Bagaimana Peristiwa Ini Terjadi?

Pada Sabtu malam, atas permintaan Israel, AS terlibat dalam perang Israel-Iran dengan serangan terhadap fasilitas nuklir Iran di Fordow, Natanz, dan Isfahan—yang menurut Trump "dihancurkan sepenuhnya."

Pada Senin, Iran membalas dengan meluncurkan rudal ke pangkalan udara AS terbesar di Timur Tengah, Al Udeid di Qatar.

Seolah-olah Timur Tengah siap menghadapi perang yang lebih luas dan berkepanjangan.

Namun dalam hitungan jam, Trump mengumumkan di platform media sosialnya, Truth Social: "Sudah disepakati sepenuhnya oleh Israel dan Iran bahwa akan ada GENCATAN SENJATA TOTAL."

Trump menyebutnya "Perang 12 Hari… yang bisa berlangsung bertahun-tahun dan menghancurkan Timur Tengah."

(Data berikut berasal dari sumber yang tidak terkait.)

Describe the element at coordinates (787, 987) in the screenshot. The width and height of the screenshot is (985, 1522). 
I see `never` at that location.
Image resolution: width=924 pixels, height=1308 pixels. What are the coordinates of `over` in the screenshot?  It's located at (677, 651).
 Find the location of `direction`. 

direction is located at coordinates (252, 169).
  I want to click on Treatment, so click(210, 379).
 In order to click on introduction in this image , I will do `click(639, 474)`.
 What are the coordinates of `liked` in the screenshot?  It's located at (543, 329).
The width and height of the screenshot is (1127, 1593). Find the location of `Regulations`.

Empat jam setelah gencatan senjata seharusnya berlaku, Israel melancarkan serangan balasan ke Iran karena dua rudal balistik memasuki wilayah udaranya—yang disebut berasal dari Iran. Keduanya dicegat. Serangan balasan Israel menghancurkan stasiun radar dekat Teheran.

Trump marah. "Saya sangat tidak senang Israel melakukan ini pagi tadi," katanya kepada wartawan.

"Kami punya dua negara yang sudah bertempur begitu keras dan lama, sampai mereka tidak tahu apa yang mereka lakukan."

Iran membantah meluncurkan rudal tersebut. Pada pukul 11:30 GMT, gencatan senjata kembali berlaku. Trump berbicara dengan Netanyahu.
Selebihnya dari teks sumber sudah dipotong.